The BU6 and BU7 mAbs target the same IL-6 epitope; however, BU6 seems to have higher affinity for IL-6, since ELISA optical density (OD) values were higher for BU6 compared with BU7 (Figure 2). Also, polyclonal antibody (pAb) from rabbit 1 produced higher ODs than rabbit 2. Finally, some of the mAbs used for detection generated OD values 2-3 times higher than background or unstimulated supernatants, which was a promising result.
We covalently bound BU1, BU6 or BU7 to LMX beads and performed assays with diluted supernatants of marmoset PBMC unstimulated or stimulated with LPS. To our surprise, the highest fluorescence values were obtained with the mAbs pairs BU6/BU20 and BU7/BU13, instead of with the rabbit pAb (Figure 3). The combination of BU6 capture and BU20 detection also provided the best dose response curve using recombinant marmoset IL-6 (Figure 4).

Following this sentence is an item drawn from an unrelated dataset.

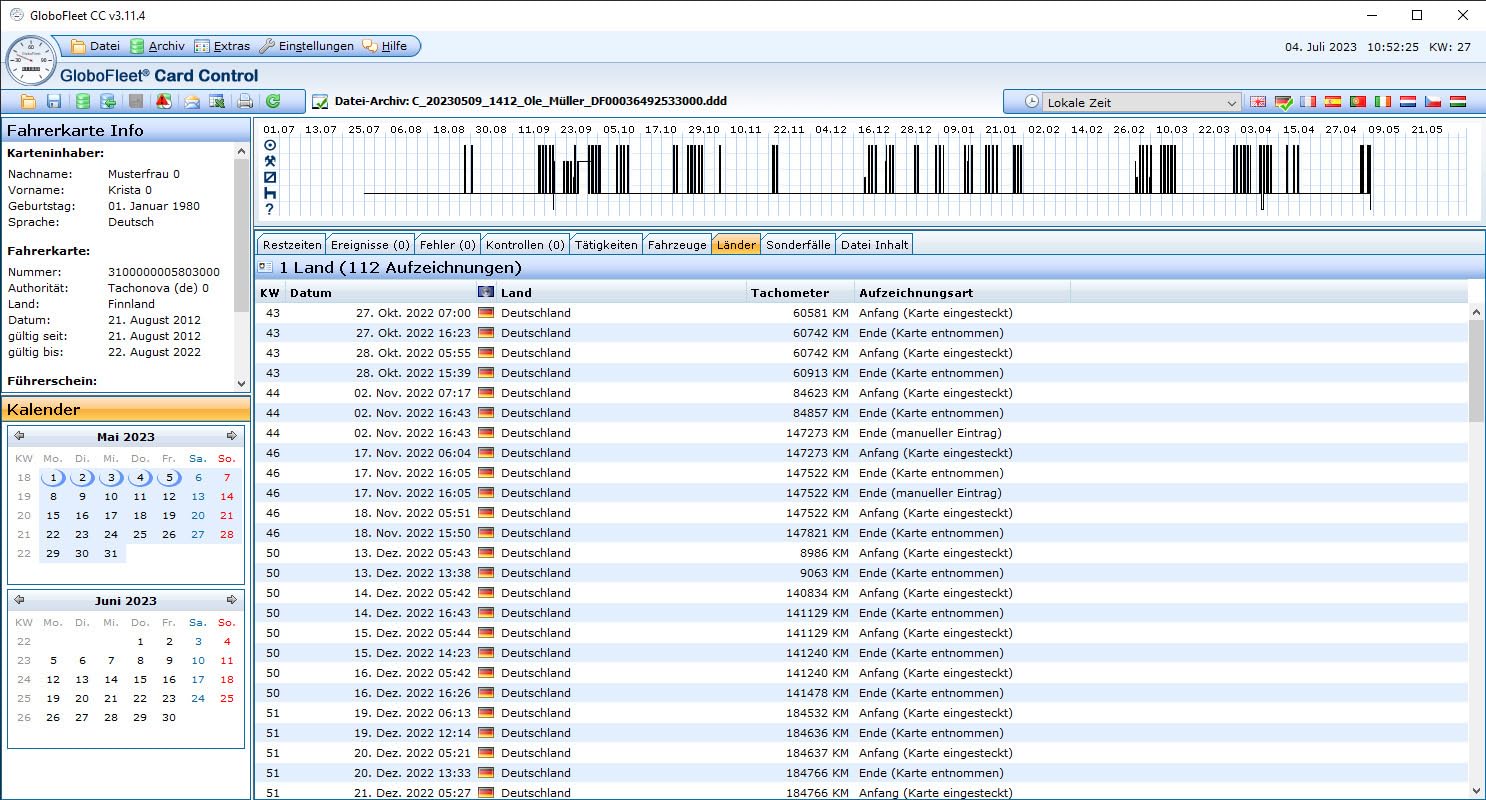Click the Excel export table icon
Screen dimensions: 1486x800
tap(217, 101)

Having identified the combination of BU6 capture/BU20 detection as the best mAb pair in a LMX assay, we sought to demonstrate that this pair was also able to recognize IL-6 from squirrel monkeys (SQM) and owl monkeys (OLM), using the in vivo samples obtained from animals exposed to a low level intravenous (IV) LPS challenge (section 1b). Figure 5 shows that IL-6 in plasma peaks at 1-2 hours post-LPS challenge in marmosets and squirrel monkeys. For owl monkeys, however, changes are not that significant. There are two possible explanations for this lack of IL-6 detection: a) the anti-marmoset IL-6 antibody pair does not crossreact with OLM IL-6; or b) the in vivo LPS challenge was not done properly. The argument that perhaps OLM do not respond to LPS is not valid, since we were able to detect OLM production in the ELISA assay using the polyclonal antibody (Figure 2).
In summary, we developed BU6 and BU20 mAbs, which recognize marmoset and squirrel monkey IL-6 in both ELISA and LMX assays. We also identified owl monkey IL-6 in ELISA assays using a combination of BU6 or BU7 mAb capture and pAb detection. We will continue to test mAb/mAb and mAb/pAb combinations trying to identify pairs that work for all NWM species. Production of BU6 and biotin BU20 for distribution to investigators in underway.